## Your goal
Please copy out everything from "My thoughts were" down to "is totally useless." in the forum text on sim brake systems below, changing "speedometer" to "tachometer".

## Selected text
** Begin **

Interesting read here though. Shame I didn't saw it before. :)
Yep, but the problem remains. It's the signal output (voltage) read by the sim that remains the same. Whether you use a complete brake system of a real car or not.

Using what you suggested or using a load cell/pressure transducer does not change the final result (signal read by the sim).
 
LogiForce
*starts pondering if the next advancement is sim brake systems will be to rotate one (real car) brake disc according to game telemetry readouts, and use a (real car) brake caliber and hydraulic system to apply brake pressure on a real rotating disc. Though you might want to enclose the disc (due to dust) and add some ventilation.

Interesting read here though. Shame I didn't saw it before. :)

I had toyed with this idea about a year ago. I was pulling brake parts off my old race kart to put together a hydrolic unit for the csp stand i was developing.

My thoughts were to have the disc run by an electric motor that was run by the games speedometer. But i am an electronic caveman. ;)
 
Yep, but the problem remains. It's the signal output (voltage) read by the sim that remains the same. Whether you use a complete brake system of a real car or not.

Using what you suggested or using a load cell/pressure transducer does not change the final result (signal read by the sim).

How do you think a computer works? It can't be done differently for technical reasons. So the grinding about 'only voltage differences are read out and send to the game' is totally useless.
As noted the communication in between different computer components and sensory systems will simply never change. The only thing we could focus on is changing the resolution up from 12-bit to 64-bit (for an indiotic example). Cause what happens is that the increments from 0 to 5v will be smaller, which makes the rise and fall smoother (more analog) in feel.

** End **

## Records provided
** Begin **

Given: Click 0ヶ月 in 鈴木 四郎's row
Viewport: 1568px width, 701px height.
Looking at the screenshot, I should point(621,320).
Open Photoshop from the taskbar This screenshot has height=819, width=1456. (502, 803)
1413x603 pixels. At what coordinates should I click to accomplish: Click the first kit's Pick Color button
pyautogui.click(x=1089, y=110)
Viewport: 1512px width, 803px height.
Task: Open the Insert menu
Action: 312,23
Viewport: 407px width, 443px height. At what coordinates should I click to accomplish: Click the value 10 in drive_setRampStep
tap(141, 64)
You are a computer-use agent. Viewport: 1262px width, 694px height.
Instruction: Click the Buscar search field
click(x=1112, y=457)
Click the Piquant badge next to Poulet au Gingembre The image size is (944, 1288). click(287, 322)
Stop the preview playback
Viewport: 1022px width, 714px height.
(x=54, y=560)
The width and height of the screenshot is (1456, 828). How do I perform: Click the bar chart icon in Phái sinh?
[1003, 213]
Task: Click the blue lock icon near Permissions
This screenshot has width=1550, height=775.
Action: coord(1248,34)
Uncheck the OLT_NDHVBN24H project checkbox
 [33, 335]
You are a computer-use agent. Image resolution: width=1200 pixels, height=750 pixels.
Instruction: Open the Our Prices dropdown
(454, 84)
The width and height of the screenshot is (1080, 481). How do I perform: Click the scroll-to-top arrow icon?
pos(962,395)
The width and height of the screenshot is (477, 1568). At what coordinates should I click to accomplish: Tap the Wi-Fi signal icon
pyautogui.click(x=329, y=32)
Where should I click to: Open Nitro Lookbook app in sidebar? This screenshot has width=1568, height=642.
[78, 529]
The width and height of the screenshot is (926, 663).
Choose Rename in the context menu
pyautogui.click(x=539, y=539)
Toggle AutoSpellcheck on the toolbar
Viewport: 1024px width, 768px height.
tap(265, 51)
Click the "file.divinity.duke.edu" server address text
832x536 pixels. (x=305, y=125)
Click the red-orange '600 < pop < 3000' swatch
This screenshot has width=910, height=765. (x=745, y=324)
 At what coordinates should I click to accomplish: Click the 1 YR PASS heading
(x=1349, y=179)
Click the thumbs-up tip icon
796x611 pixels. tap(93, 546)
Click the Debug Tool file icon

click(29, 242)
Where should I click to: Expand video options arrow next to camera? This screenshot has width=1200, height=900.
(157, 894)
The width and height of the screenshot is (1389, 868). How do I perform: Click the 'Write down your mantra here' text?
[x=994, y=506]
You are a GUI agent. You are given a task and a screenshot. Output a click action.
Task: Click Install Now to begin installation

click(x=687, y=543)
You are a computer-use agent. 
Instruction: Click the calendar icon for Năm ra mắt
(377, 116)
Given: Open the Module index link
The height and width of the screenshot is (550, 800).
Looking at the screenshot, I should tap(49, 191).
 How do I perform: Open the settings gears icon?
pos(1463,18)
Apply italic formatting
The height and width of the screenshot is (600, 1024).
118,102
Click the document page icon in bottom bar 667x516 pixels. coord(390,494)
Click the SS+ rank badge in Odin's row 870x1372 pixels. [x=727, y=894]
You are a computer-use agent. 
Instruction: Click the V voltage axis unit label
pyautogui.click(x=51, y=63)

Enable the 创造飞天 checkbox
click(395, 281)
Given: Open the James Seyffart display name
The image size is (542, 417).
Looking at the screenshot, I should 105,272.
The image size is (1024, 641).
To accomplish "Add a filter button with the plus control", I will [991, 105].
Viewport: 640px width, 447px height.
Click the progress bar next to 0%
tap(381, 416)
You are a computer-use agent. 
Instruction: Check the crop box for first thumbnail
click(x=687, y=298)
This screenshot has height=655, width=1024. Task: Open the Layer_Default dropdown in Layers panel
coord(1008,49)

** End **

## Task answer
My thoughts were to have the disc run by an electric motor that was run by the games tachometer. But i am an electronic caveman. ;)
 
Yep, but the problem remains. It's the signal output (voltage) read by the sim that remains the same. Whether you use a complete brake system of a real car or not.

Using what you suggested or using a load cell/pressure transducer does not change the final result (signal read by the sim).

How do you think a computer works? It can't be done differently for technical reasons. So the grinding about 'only voltage differences are read out and send to the game' is totally useless.